Saturday, January 29, 2011

in situ

seeing the clock
through the ripples
in my water bottle
i feel exhausted

reflection of the bulb
in the paint
is indeed
my feelings in prison

my soul scratches my skin
that lies just above
a membrane untouchable
however i may try

the scratches; the scars
are there yet not
but the pain is there
i'm feeling it; bearing it

i run in circles
looking at the time
at water, at bulbs
and i run in circles again

i wish it would stop; i pray
it fiddles with my mind
it bursts through my veins
and i cannot cry; cannot scream

if only a tonic was there
to melt the shallow membrane
of hostile acrylic or dense air
and let me free; let me cry.

4 comments:

Jenny Enochsson said...

Rajat, a rhythmic pulse running through each line here. The feeling reminds me of the tension built up before a heavy downpour.
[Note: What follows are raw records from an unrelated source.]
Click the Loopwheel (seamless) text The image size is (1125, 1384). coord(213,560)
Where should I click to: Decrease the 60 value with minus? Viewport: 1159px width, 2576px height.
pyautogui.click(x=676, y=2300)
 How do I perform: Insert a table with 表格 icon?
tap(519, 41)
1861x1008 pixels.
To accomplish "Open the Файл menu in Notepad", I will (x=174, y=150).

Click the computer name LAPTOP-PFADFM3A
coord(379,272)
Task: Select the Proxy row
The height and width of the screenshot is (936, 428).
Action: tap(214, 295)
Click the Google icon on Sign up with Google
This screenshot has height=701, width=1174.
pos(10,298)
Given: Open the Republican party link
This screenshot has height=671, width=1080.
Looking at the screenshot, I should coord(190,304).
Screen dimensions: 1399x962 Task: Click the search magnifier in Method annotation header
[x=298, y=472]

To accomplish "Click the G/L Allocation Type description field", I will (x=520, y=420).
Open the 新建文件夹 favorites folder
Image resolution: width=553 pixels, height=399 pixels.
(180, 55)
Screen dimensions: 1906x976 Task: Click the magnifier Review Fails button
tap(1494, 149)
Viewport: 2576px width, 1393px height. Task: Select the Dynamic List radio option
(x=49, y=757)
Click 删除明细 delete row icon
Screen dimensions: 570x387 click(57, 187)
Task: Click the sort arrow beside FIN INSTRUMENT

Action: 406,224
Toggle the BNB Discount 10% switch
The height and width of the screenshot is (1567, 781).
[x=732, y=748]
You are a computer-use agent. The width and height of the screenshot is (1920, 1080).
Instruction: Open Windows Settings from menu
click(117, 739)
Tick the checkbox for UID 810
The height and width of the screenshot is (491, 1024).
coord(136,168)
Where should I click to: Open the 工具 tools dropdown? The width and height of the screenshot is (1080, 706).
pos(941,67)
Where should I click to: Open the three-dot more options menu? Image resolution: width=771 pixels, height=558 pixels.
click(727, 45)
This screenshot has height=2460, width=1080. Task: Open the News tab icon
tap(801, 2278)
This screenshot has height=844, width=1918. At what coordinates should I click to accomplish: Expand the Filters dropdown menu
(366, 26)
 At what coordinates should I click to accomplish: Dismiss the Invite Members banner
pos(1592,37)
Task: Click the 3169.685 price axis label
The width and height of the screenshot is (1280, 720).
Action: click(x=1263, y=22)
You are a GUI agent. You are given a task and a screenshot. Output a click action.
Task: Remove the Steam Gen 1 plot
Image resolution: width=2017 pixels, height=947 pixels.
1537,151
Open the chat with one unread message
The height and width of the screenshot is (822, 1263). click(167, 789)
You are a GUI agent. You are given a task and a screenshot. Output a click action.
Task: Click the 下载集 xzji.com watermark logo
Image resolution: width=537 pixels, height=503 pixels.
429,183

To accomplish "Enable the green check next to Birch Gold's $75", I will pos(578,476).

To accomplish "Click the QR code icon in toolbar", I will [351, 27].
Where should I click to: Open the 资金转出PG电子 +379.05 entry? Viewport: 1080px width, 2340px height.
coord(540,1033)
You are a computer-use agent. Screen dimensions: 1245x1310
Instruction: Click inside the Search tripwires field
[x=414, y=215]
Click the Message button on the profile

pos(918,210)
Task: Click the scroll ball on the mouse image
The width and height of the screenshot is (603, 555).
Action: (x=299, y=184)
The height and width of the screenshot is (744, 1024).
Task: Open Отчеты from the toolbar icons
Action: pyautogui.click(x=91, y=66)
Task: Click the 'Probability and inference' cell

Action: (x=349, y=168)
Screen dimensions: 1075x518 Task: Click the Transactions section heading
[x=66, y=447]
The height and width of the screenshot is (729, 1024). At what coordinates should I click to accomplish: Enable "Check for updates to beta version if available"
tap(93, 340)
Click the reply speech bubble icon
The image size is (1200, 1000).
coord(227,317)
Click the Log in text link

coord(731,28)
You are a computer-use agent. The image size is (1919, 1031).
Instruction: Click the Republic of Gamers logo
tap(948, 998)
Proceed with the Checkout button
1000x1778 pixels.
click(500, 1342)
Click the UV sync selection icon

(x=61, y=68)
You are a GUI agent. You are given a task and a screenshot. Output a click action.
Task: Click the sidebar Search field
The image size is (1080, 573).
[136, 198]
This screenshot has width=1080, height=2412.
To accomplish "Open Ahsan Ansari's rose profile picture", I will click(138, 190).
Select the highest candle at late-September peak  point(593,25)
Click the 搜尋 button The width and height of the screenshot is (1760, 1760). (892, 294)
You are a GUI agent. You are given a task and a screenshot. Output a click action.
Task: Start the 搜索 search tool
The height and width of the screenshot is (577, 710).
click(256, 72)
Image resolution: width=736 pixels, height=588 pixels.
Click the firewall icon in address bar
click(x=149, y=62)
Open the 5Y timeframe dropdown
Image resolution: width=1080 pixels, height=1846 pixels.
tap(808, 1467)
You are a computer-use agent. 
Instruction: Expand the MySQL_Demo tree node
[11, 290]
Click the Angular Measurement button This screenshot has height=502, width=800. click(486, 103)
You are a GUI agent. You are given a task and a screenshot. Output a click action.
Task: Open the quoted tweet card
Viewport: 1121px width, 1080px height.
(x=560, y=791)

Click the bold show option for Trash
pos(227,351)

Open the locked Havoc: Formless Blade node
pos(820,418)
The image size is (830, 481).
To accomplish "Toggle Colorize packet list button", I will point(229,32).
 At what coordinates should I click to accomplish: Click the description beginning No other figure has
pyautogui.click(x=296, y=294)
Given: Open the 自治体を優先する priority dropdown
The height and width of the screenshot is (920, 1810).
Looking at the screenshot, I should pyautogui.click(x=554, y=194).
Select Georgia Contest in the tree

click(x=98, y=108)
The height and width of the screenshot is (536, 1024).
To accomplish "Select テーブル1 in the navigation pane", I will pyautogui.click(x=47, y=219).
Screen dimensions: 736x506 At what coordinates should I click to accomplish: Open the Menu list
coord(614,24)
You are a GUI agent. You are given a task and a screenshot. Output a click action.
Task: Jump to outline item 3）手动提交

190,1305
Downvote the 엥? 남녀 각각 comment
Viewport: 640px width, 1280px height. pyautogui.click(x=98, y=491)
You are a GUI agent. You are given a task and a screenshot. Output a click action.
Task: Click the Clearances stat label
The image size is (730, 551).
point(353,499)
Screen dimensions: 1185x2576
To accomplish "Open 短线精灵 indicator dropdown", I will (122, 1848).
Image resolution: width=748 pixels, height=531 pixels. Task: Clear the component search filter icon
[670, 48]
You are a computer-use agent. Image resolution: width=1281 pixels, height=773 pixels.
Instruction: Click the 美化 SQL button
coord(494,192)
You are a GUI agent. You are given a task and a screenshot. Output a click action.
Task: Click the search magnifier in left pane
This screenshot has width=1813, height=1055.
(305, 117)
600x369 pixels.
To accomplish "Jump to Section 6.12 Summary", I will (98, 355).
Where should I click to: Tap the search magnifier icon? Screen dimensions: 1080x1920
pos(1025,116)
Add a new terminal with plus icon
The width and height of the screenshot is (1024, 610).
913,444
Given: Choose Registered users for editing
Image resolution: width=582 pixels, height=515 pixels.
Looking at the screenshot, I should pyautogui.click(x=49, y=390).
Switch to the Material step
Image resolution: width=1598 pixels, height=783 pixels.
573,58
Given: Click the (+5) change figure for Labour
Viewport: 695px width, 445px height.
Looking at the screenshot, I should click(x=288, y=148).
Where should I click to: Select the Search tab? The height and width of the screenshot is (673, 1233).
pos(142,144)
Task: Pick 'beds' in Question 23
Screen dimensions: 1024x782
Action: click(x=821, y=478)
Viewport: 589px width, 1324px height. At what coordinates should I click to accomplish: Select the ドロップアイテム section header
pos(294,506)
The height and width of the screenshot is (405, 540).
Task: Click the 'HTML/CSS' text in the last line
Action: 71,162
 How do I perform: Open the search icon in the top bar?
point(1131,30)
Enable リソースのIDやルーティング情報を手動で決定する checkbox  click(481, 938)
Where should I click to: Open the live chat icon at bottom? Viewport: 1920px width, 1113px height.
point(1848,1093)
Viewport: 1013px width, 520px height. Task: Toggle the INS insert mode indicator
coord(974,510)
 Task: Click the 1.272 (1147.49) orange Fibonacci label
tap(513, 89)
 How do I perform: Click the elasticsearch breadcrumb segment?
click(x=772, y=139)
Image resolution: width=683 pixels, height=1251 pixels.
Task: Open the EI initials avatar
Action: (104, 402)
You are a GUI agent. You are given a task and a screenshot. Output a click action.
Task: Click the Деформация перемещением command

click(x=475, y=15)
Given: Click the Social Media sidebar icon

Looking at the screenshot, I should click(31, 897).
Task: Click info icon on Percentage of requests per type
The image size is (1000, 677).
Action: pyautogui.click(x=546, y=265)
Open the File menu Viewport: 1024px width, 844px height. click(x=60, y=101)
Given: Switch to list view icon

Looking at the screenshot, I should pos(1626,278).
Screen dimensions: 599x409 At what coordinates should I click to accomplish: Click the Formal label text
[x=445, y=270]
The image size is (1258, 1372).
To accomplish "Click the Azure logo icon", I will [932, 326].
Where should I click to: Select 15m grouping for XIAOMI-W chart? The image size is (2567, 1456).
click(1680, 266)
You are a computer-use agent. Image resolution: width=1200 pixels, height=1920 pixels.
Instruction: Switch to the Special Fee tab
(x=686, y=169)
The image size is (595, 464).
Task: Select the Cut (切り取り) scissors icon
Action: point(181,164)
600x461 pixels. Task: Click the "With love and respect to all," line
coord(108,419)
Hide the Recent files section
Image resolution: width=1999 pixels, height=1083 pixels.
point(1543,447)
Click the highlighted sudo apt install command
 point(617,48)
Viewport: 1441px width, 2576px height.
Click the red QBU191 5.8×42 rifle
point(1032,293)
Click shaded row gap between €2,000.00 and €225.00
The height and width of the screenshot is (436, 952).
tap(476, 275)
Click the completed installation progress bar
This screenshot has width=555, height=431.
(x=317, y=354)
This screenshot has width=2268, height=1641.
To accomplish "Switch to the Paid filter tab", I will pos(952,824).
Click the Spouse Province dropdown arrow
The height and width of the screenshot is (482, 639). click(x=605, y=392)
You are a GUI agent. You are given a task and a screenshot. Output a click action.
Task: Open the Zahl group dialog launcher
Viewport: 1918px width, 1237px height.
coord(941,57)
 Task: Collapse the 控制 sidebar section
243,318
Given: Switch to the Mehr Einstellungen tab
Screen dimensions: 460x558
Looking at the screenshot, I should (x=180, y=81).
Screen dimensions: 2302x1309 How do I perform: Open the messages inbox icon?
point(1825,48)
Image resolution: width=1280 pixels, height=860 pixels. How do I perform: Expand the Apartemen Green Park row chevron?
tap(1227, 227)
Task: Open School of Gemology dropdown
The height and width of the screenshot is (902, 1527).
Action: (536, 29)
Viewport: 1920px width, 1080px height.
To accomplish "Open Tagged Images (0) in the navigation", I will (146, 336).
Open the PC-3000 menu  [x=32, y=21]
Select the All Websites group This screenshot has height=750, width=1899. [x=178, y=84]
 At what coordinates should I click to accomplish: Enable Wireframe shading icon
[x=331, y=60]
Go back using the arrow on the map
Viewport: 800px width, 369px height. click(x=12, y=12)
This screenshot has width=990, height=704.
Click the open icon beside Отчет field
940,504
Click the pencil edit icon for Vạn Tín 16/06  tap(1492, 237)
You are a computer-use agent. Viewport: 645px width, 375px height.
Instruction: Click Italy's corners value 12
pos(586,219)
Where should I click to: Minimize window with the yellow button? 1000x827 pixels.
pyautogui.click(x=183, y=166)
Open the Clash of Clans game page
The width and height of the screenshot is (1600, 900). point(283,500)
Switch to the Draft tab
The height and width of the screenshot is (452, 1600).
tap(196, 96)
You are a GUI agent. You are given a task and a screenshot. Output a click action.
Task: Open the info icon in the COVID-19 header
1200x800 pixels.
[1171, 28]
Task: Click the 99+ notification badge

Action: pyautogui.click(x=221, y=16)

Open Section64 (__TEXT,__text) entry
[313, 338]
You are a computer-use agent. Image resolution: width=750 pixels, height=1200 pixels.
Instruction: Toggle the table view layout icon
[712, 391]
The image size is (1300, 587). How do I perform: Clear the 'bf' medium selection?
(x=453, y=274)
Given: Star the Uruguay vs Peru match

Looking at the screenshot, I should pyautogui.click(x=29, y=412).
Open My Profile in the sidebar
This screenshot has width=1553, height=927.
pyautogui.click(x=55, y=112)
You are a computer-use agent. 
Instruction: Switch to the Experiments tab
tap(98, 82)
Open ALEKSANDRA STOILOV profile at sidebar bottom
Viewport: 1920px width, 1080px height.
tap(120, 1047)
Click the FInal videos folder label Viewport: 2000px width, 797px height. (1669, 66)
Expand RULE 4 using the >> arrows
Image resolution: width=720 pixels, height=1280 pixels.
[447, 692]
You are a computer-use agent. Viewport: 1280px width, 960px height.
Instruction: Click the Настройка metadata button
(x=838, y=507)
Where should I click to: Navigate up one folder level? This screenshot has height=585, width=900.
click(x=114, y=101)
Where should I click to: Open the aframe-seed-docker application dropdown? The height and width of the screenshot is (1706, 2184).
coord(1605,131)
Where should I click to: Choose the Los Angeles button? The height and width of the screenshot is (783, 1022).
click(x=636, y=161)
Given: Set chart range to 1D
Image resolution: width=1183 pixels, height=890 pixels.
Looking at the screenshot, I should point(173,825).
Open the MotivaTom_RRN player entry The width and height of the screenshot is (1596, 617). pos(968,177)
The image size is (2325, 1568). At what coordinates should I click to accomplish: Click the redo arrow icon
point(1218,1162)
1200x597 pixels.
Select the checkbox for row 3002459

Powerful.

ecstatic shimmeR said...

thanks for dropping by Jenny! i have been on and off with writing for the recent past but i'm glad to know that there still are people who will read what i write.

Deepika said...

Its been long time since i read something here. Good to see you back. I agree with jenny.. Its a powerful piece.. Some frustrations, some inabilities, some wishes unfulfilled.. It says it all. Under the veil.. Its yet visible.
Take care.

ecstatic shimmeR said...

Thanks Deepika.
Yes, there are many disabilities associated at times. one feels weak when little things in life are painful and we are unable to change them, even a little.